EXERCISE MATERIAL -

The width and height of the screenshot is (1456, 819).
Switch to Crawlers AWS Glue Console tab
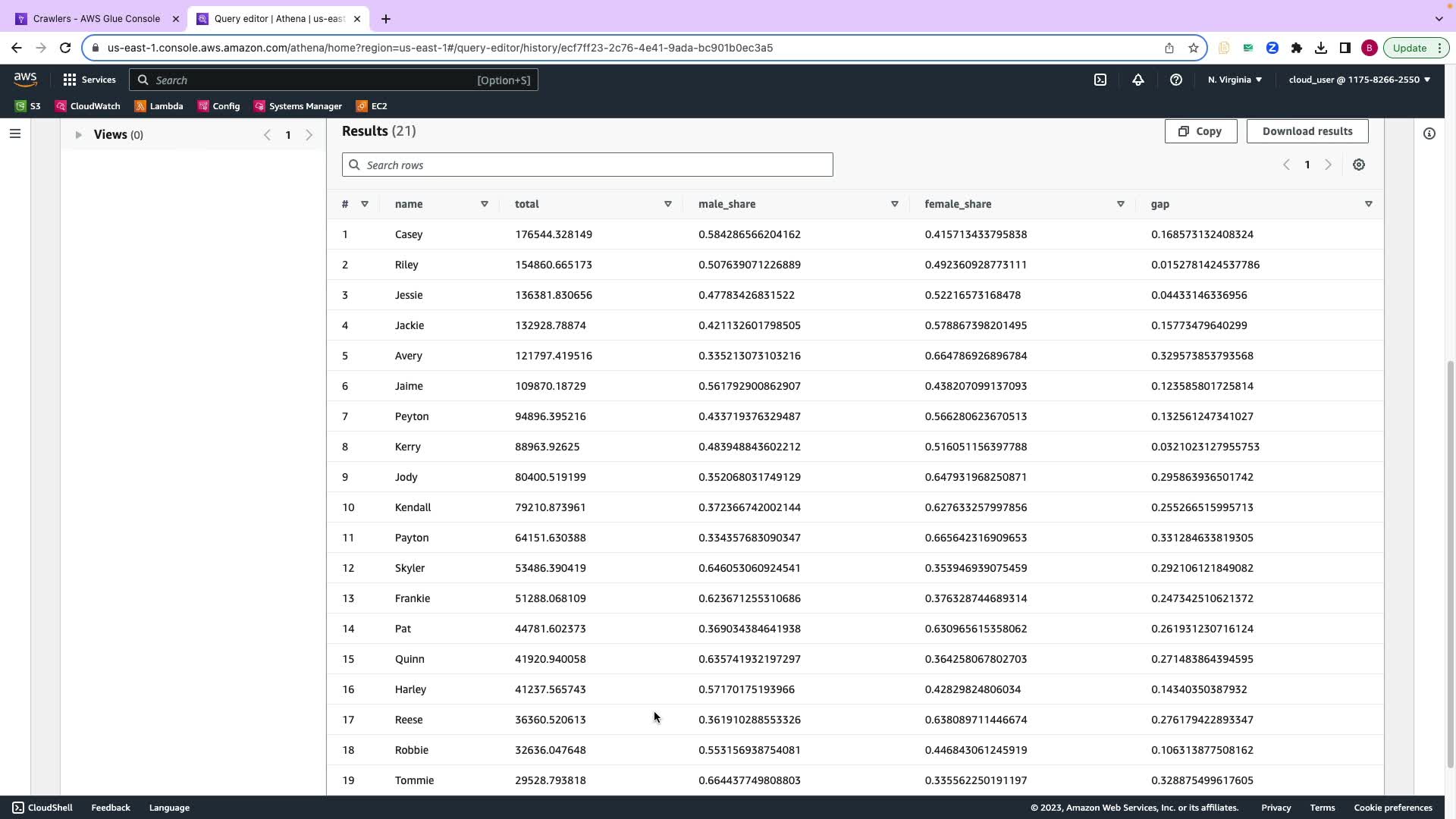[x=96, y=19]
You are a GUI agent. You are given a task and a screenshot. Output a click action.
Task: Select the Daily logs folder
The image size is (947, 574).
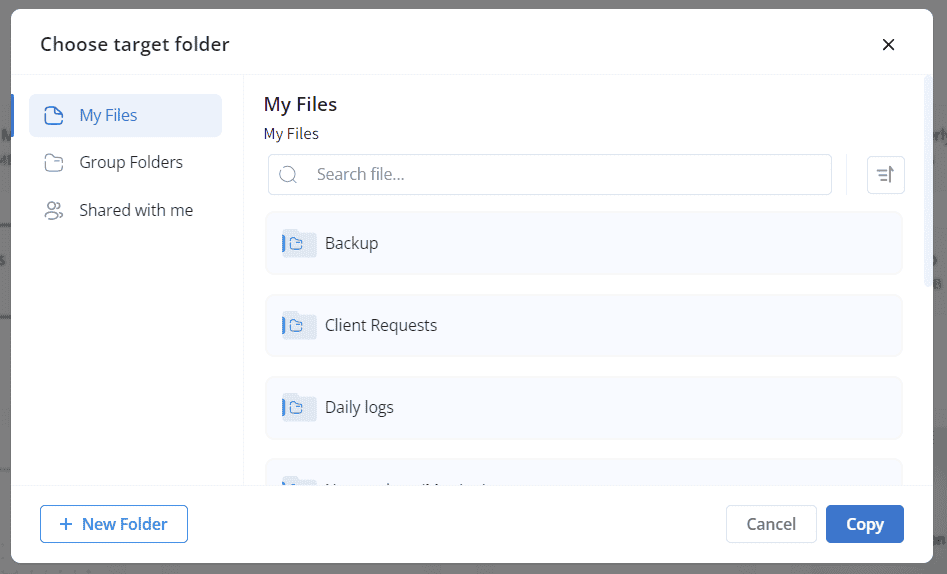coord(583,407)
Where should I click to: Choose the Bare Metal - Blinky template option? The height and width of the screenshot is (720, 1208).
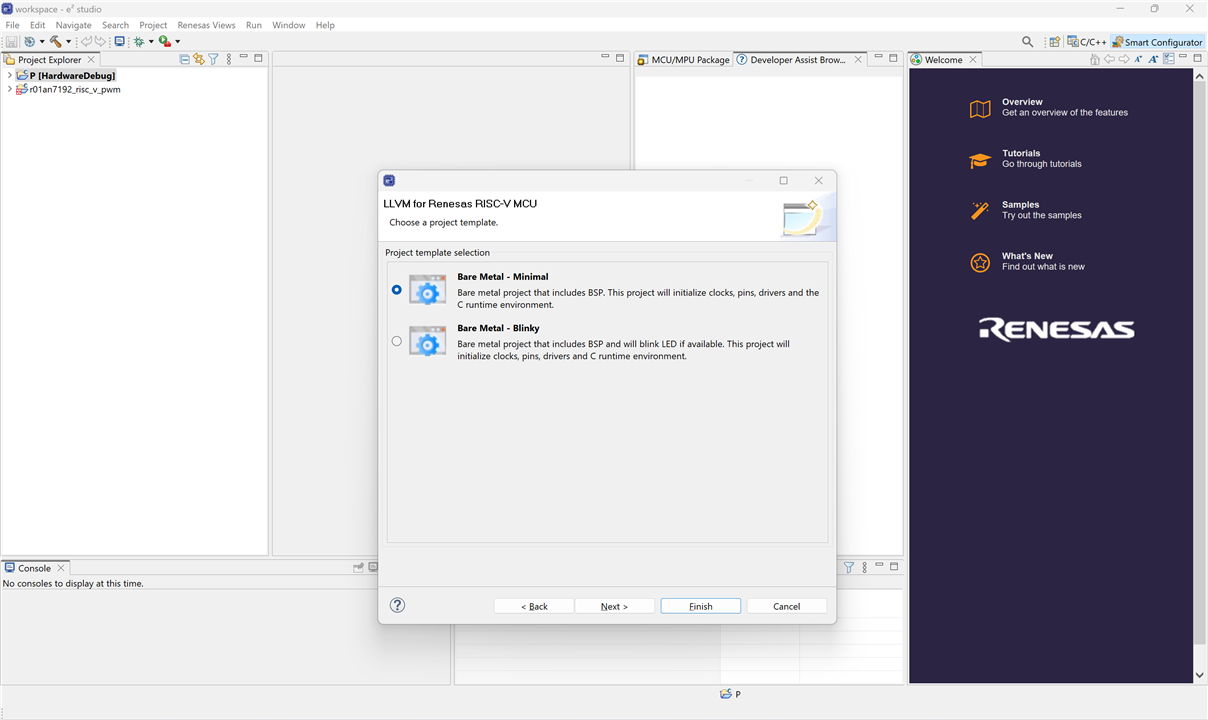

PROBLEM STATEMENT - Reproduce the lines above verbatim, omitting the pictures.

EXERCISE ANSWER -
The width and height of the screenshot is (1456, 819).
Switch to Crawlers AWS Glue Console tab
[x=96, y=19]
You are a GUI agent. You are given a task and a screenshot. Output a click action.
Task: Select the Daily logs folder
The image size is (947, 574).
coord(583,407)
Where should I click to: Choose the Bare Metal - Blinky template option? The height and width of the screenshot is (720, 1208).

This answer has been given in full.